After hanging out here for six months, I brought home my goats. The seller gave us a queer look when I said we were just going to load them in the back of the van. " You don't have a crate?" She asked. But, we had no problems on the ten minute ride home&hellip; if you don't count bodily functions. Both young ones peed and pelleted the tarp we had covering the back of the van. 
They are in the pen, now. The younger ones crying out for mom. The pen is holding them for now. One is looking over the pallet fence, but has not made a break for it. I think the puppies on the outside of the fence give her pause. 
The puppies are my problems. They won't stay out of the goat yard! LoL They like these new weird dogs. I've blocked three access holes, already. I know it won't do much good in the long run, and I don't want it to. But, I do want to give the goats a couple of days to get used to their new home. 
I'll post pictures, soon.

Erik - twitter @Erik_L1965


----------



## nancy d (Oct 5, 2007)

Congrats! Can hardly wait to see them!


----------



## AmyBoogie (May 20, 2013)

Hooray! I can't wait to see them too.


----------



## TrinityRanch (Mar 26, 2013)

Yeah!!! I'm so happy for you  Enjoy them!


----------



## PiccoloGoat (Sep 10, 2008)

Yay! Finally have them home! I can't wait for pics.


----------



## .:Linz:. (Aug 25, 2011)

Aw, yay! Can't wait for pictures.


----------



## sbaker (Nov 11, 2012)

Definitely need pictures!!!


----------



## MsScamp (Feb 1, 2010)

Congratulations Erik!


----------



## nchen7 (Feb 25, 2013)

congrats!!!! can't wait to see pictures of your new babies!!!


----------



## Used2bmimi (Oct 3, 2012)

Oh yay! We have all been waiting along with you to see who you would bring home. I remember you coming on the scene here! It was about the same time as i did. Congratulations!


----------



## elchivito (Apr 18, 2010)

Pics or it didn't happen!


----------



## nchen7 (Feb 25, 2013)

elchivito said:


> Pics or it didn't happen!


He's probably too busy fussing over his new babies!!


----------



## summerdreamer71 (Jan 25, 2013)

I can't wait to see them! I'm so happy you finally got them!


----------



## janeen128 (Dec 31, 2012)

Can't wait to see them!!


----------



## Erik_L (Nov 27, 2012)

Erik - twitter @Erik_L1965


----------



## PiccoloGoat (Sep 10, 2008)

Woohoo!! They look pleased with their new home.


----------



## nchen7 (Feb 25, 2013)

AWWW!!! they look so pleased!!!!! congrats on your beautiful new babies!


----------



## mmiller (Apr 3, 2012)

Congrats!! They look happy an healthy!


----------



## AmyBoogie (May 20, 2013)

They're beautiful!


----------



## summerdreamer71 (Jan 25, 2013)

So cute!


----------



## sbaker (Nov 11, 2012)

They look great!!


----------



## enchantedgoats (Jun 2, 2013)

You are in for some fun now!!


----------



## janeen128 (Dec 31, 2012)

So cute!!


----------



## sweetgoats (Oct 18, 2007)

Congratulations, they are just adorable and yep look very happy


----------



## goatiegirl (Jan 7, 2013)

Awwww! Congrats!! Hope the pallet fence is working out.


----------



## Used2bmimi (Oct 3, 2012)

Lookin good! They sure look happy for goaties the just moved in!


----------



## TrinityRanch (Mar 26, 2013)

Great goats, great fence, great owner! Have a blast with them


----------



## Erik_L (Nov 27, 2012)

goatiegirl said:


> Awwww! Congrats!! Hope the pallet fence is working out.

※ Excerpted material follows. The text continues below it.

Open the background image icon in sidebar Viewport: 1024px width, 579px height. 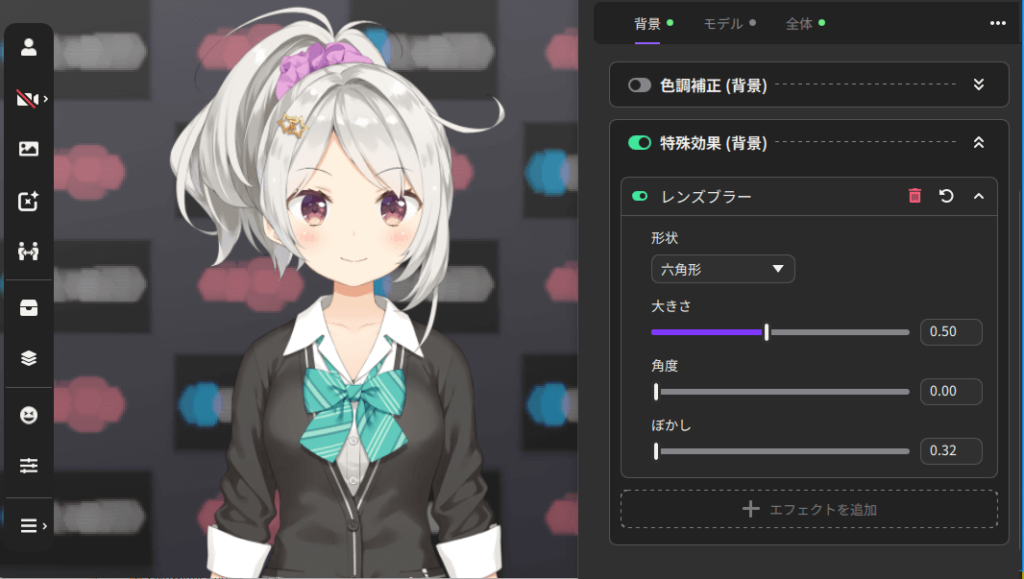(x=28, y=149)
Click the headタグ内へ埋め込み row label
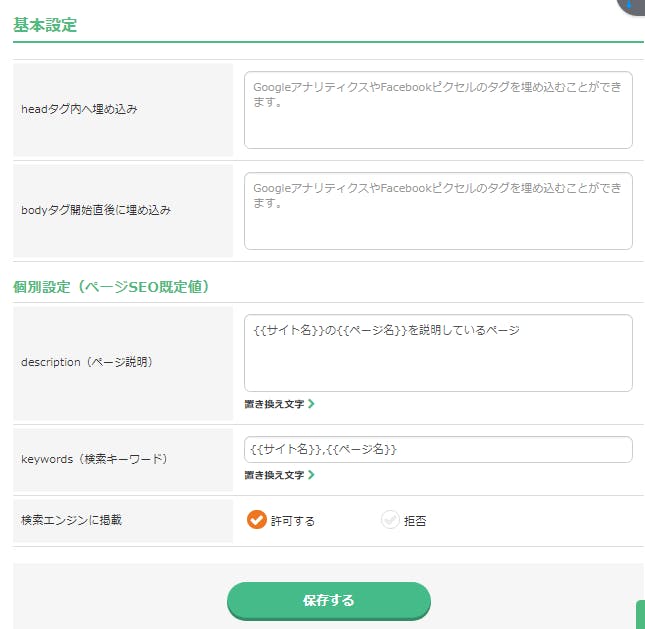The image size is (645, 629). 79,109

The pallet fence has proven challenging. The goats CAN jump it, but since I've read some can jump a five or six foot fence, I don't let that get to me. What surprised me is that they can squeeze through the smaller openings between the slats! I had my skinny, 11yr old try to put his fist through any opening. If he could, we put a board over it. That seems to have helped. 
On the positive side, they've not knocked any of it to the ground.

Erik - twitter @Erik_L1965


----------



## StarMFarm (Jan 17, 2013)

Congrats on finally bringing them home!! They are just too cute


----------